Não existe razão para que os bancos estatais apresentem resultados com lucros bilionários. São instituições financeiras que deveriam estar a serviço de um projeto de desenvolvimento social e econômico nacional. Podem perfeitamente reduzir de forma expressiva as taxas cobradas em suas operações de crédito e empréstimo. Além de contribuir para a diminuição do excessivo grau de financeirização de nossa sociedade, essa postura certamente obrigaria os bancos privados a trilharem o mesmo caminho com sua clientela. Afinal, essa é a lei do próprio “mercado”, como os próprios financistas gostam de mencionar. Neste caso, a concorrência provocaria uma mudança para baixo do patamar dos juros vigentes em nossa economia.

O que não podemos aceitar é o discurso que começa a empolgar os responsáveis pela área econômica a respeito do tal “marco das garantias”. Como nada mais nos surpreende nesse domínio, começam a pipocar elogios ao projeto de lei que oferece ainda mais garantias aos bancos nas operações com empresas e famílias. O PL 4.188/21 chega ao absurdo de permitir que as instituições financeiras tomem o único imóvel possúido por um indivíduo ou família e dado em garantia. Trata-se de uma demanda antiga do lobby banqueiro por meio da Febraban e que recebeu impulso de Paulo Guedes no governo anterior. O argumento falacioso é apontar esse tipo de inadimplência como a principal causa de juros elevados.

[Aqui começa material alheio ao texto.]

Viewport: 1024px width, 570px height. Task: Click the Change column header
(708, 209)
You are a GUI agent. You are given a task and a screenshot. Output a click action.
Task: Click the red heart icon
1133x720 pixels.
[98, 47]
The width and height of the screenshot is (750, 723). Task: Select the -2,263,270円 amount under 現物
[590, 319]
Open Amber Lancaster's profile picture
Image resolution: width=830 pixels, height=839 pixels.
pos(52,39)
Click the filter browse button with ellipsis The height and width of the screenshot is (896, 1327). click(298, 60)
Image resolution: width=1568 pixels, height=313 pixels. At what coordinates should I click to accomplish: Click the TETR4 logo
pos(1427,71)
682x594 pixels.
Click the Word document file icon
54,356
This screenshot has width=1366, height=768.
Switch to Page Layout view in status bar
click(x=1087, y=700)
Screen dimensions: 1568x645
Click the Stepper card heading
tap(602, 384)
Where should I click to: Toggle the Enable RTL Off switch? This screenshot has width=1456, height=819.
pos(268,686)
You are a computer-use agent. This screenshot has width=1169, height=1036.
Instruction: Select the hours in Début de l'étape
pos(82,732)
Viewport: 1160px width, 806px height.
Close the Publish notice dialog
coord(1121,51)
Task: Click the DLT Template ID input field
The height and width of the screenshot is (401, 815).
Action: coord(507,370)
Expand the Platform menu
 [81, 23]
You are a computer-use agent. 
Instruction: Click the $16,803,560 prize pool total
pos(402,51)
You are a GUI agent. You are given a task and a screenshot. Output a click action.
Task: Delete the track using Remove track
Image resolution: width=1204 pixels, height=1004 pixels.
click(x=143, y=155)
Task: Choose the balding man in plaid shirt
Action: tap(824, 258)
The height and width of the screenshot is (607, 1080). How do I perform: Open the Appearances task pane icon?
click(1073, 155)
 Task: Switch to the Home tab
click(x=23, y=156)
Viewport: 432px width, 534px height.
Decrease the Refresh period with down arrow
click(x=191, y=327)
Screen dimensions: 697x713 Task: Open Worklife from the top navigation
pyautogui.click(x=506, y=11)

Lula já se debateu com situações semelhantes no passado. Ele sabe que os bancos públicos não devem se pautar pelas orientações dos grandes conglomerados privados do sistema bancário. Em 2009, por exemplo, ele manifestava sua “obsessão” por spreads mais comedidos no Banco do Brasil e Caixaas. Além dele, Dilma Roussef também ensaiou uma estratégia semelhante em 2012, mas logo em seguida recuou. O momento atual exige uma postura mais assertiva nesse domínio. Não basta retirar o bode da sala. O governo precisa atuar de forma mais incisiva para alterar de forma profunda e duradoura a prática da extorsão institucionalizada do financismo sobre o restante da sociedade.